Пожирательница грехов
Это Джозеф, в бордовых домашних тапках со стоптанными задниками, с дырками на мысках, в замызганном грязно-желтом кардигане, от которого воняет дешевыми подвальными распродажами. Джозеф курит трубку, у него седеющие патлатые волосы, он говорит великолепно, четко, по-английски смакуя каждое слово.
– В Уэллсе, – говорит он, – в основном в деревнях, бытовал такой персонаж – Пожирательница грехов. Пожирательницу грехов призывали к умирающему человеку. Обитатели дома готовили блюдо и выставляли его на гроб. Конечно, гроб они уже приготовили: если уж они решили, что ты помираешь, выбора у тебя нет. По другой версии, блюдо ставили уже на умершего – свинячь сколько влезет. Ну и вот: Пожирательница грехов должна была все съесть, а за это ей приплачивали. Было такое поверье, что все грехи, накопленные умершим за всю жизнь, Пожирательница грехов принимает на себя. И Пожирательницу просто раздувало от чужих прегрешений. На ней столько было этих грехов, что никто не хотел с ней знаться: что-то вроде душевного сифилиса. С ней даже не разговаривали, а потом снова кто-то умирал, и ее снова звали откушать.
– Почему именно Пожирательница? – спрашиваю я.
Джозеф улыбается: кривая улыбка обнажает зубы сбоку, в углу рта торчит трубка. Ироническая, волчья ухмылка, будто он сейчас тебя укусит. Как я подставилась на этот раз?
– Мне думается, это старуха, – говорит он, – хотя почему бы и мужчинам не быть пожирателями грехов. Не важно, лишь бы они пожирали грехи. Такие старые, убогие, еле душа в теле держится, как ты думаешь? Эдакая старческая духовная проституция.

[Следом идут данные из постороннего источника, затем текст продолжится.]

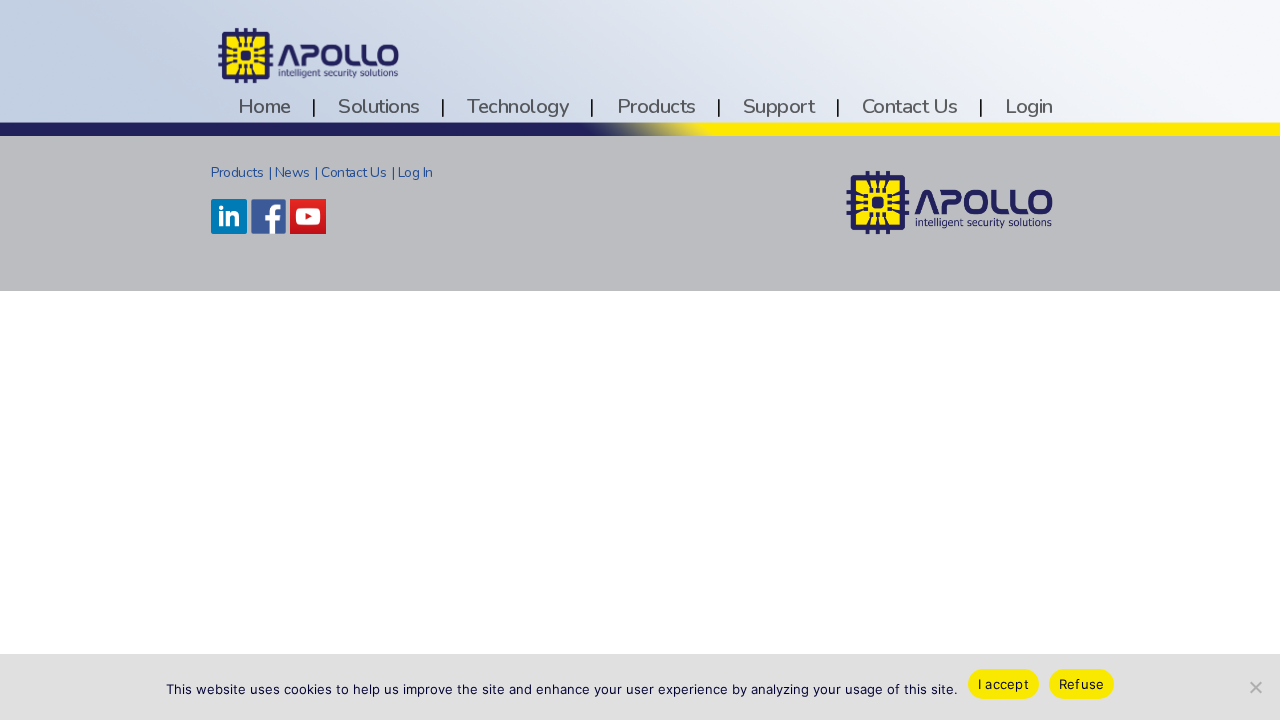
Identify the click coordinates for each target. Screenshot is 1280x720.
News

Он смотрит на меня и ухмыляется, и я вспоминаю истории, которые я про него слыхала, про него и его женщин. Ну, для начала, у него было три жены, но у нас с ним ничего нет, хотя он как-то очень уж медленно помогает мне надеть пальто. А чего мне волноваться? Я не такая чтобы влюбчивая. Кроме того, ему под шестьдесят, и кардиган на нем действительно мрак, как сказали бы мои сыновья.
– Считалось, кстати, плохой приметой убивать пожирателя грехов, – говорит он. – Может, были и другие привилегии. Во всяком случае, я считаю, много можно сказать в его защиту.
Джозеф не из тех, кто будет сидеть и терпеливо ждать, пока ты разговоришься. Если ты не разговоришься, он тебя сам заговорит как миленький. А говорит он на самые скучные темы. Я наслушалась и про его клумбы, и про трех его жен, и про то, как он выращивает в подвале каллы. И про подвал я тоже наслушалась – могу уже экскурсии водить. Он говорит, его пациентам (он даже не называет их клиентами – к чему миндальничать) полезно понимать, что он, Джозеф, тоже из живого теста. Господи, нам ли не знать. Он будет говорить и говорить, пока до тебя не дойдет, что ты платишь ему не за то, чтобы слушать его говорильню про цветы, а за то, чтобы он выслушивал твою собственную говорильню.
Правда, иногда он дело говорит. Я подношу к губам чашку с кофе и думаю, что это, наверное, один из тех случаев.
– Ладно, – говорю я. – Допустим. Ну и дальше что?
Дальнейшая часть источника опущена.